Connecting Functional API models together #4205

Neltherion · 2016-10-26T18:33:29Z

@fchollet
I'm trying to connect 2 functional API models together. here's the summary of the 2 models:

The First "Input" Model (It works as a single model just fine):

The Second Model that is supposed to be connected to the first model:

I'm trying to connect them together like this:

model = Model(input=generator.input, output=[discriminator.output[0], discriminator.output[1]])

But I get this error:

Graph disconnected: cannot obtain value for tensor discriminator_input at layer "discriminator_input". The following previous layers were accessed without issue: []

I tried to make a model out of them like this:
Model(input=[generator.input, discriminator.input], output=[discriminator.output[0], discriminator.output[1]])

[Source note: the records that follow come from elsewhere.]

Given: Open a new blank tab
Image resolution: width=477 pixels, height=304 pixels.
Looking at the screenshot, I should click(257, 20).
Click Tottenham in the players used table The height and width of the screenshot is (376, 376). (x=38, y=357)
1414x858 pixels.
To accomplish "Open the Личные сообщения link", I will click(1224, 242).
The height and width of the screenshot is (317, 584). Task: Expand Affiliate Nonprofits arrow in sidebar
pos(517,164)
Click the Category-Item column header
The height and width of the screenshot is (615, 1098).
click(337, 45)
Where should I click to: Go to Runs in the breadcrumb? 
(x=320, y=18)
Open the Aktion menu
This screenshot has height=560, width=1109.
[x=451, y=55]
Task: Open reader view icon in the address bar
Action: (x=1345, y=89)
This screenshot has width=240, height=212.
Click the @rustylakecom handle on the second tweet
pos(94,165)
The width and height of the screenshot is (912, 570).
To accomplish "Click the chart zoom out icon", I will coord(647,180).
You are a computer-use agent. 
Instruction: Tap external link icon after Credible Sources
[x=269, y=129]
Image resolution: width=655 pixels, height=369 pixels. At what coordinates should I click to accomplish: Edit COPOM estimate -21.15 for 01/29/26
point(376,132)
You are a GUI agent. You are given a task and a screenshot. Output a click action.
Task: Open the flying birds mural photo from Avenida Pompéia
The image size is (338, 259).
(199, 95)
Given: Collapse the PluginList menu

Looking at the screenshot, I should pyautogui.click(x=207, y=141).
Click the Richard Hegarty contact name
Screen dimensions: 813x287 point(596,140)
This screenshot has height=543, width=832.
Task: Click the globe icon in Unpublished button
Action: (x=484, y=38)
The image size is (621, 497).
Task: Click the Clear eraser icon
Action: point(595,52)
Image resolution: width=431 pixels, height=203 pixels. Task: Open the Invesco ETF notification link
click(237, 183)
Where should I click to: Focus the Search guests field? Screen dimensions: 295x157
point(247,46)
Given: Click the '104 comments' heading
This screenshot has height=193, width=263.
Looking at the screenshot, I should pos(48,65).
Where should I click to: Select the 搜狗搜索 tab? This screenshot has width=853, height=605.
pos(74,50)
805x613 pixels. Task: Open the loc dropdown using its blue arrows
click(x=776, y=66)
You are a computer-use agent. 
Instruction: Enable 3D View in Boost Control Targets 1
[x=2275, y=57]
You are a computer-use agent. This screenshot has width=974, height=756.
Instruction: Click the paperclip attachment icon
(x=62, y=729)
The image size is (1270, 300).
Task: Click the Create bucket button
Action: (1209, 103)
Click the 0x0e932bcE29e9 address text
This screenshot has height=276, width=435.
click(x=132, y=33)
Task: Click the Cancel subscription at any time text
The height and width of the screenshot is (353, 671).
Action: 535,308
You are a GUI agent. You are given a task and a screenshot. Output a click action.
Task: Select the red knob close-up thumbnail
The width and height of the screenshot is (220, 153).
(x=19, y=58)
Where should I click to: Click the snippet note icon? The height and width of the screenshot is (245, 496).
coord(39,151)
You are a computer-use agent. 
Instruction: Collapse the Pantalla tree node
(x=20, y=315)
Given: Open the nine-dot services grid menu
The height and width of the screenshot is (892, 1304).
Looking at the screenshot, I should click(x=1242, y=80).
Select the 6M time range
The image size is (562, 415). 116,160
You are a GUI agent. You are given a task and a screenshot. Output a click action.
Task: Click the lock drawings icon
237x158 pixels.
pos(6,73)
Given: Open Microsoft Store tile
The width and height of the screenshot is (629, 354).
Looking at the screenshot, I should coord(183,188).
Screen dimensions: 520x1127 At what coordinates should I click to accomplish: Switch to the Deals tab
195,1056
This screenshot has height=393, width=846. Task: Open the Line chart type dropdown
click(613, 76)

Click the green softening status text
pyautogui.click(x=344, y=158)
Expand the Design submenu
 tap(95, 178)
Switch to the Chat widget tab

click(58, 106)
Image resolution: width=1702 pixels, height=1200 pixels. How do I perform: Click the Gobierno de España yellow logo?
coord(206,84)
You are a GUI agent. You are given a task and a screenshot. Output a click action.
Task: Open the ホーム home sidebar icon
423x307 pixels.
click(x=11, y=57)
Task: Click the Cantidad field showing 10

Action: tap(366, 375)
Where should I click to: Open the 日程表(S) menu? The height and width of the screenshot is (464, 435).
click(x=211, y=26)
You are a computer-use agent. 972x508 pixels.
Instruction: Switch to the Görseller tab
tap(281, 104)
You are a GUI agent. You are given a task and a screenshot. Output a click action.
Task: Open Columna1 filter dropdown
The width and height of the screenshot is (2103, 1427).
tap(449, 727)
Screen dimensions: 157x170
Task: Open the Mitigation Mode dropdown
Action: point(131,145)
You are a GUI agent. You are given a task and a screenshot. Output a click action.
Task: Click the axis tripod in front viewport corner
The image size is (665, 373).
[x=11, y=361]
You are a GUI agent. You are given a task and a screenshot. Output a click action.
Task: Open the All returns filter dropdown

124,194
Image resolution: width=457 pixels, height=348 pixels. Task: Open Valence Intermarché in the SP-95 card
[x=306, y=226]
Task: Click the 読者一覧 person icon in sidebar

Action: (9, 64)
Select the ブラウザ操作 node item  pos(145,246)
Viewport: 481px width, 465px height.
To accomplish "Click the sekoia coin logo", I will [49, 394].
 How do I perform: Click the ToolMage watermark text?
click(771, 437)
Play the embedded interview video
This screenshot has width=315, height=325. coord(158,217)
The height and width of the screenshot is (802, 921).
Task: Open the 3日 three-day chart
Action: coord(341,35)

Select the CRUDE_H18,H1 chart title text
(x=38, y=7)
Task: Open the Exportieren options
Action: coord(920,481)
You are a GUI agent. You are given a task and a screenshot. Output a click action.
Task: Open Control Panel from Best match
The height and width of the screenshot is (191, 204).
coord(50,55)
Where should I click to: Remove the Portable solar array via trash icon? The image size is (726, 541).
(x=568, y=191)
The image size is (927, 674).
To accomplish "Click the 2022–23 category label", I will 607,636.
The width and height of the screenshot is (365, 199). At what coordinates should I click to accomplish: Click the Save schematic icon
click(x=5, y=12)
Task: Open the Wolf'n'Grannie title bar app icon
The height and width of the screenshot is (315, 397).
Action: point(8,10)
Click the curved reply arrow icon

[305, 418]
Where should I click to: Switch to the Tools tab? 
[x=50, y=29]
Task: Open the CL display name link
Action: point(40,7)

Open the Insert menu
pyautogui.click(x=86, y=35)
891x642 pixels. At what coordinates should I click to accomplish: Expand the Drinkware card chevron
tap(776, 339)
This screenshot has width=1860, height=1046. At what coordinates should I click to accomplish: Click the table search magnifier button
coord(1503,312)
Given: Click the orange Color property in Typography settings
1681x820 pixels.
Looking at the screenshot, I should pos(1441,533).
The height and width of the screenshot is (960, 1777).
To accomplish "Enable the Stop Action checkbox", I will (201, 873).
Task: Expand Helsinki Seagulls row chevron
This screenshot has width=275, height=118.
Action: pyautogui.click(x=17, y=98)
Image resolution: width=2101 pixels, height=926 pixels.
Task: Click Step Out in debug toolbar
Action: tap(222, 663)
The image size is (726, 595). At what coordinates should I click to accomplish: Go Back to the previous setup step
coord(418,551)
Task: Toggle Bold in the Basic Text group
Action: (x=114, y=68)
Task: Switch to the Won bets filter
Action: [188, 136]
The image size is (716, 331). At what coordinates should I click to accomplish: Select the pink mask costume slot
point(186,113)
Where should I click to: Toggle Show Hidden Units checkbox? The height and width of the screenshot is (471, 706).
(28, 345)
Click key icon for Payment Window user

But this code just resulted in the second Model (and not the 2 of them together), or at least this is what I think after getting a summary of the model and plotting it's structure.

can we do this in Keras (connecting functional API models) or is there another way?
Thanks

The text was updated successfully, but these errors were encountered:

dieuwkehupkes · 2016-10-31T12:44:04Z

You should connect the output layer of the first network to the input layer of the second network. Something like:

Model(input=generator.input, output=discriminator(generator.output))

Neltherion · 2016-10-31T17:28:36Z

@dieuwkehupkes
Thank you so much... this was turning into a real bother for me...
It works now...

but (there's always a BUT!) when I use discriminator.train_on_batch(X,Y) it returns 3 losses instead of 2... the discriminator was supposed to return 2 losses and here I am getting 3...
did I do something wrong?

Thanks again

dieuwkehupkes · 2016-10-31T19:51:06Z

Not sure, what did you do exactly? Wasn't discriminator your second model? What did you call your stacked model? Maybe you put the wrong functions when you compiled it?

Neltherion · 2016-11-01T17:59:49Z

@fchollet @dieuwkehupkes
We have 2 Functional API models which are connected together:

Generator => Input : 1 x 128 x 128 | Output : 3 x 128 x 128
Discriminator => Input : 3 x 128 x 128 | Output : [3 x 128 x 128, 1]

I want one of the discriminator outputs to be a MAE loss which regresses to an RGB Image and the other output to be the normal discriminator output (0 or 1) to discriminate whether the input is fake or not... the diagrams have been shown in the previous comment.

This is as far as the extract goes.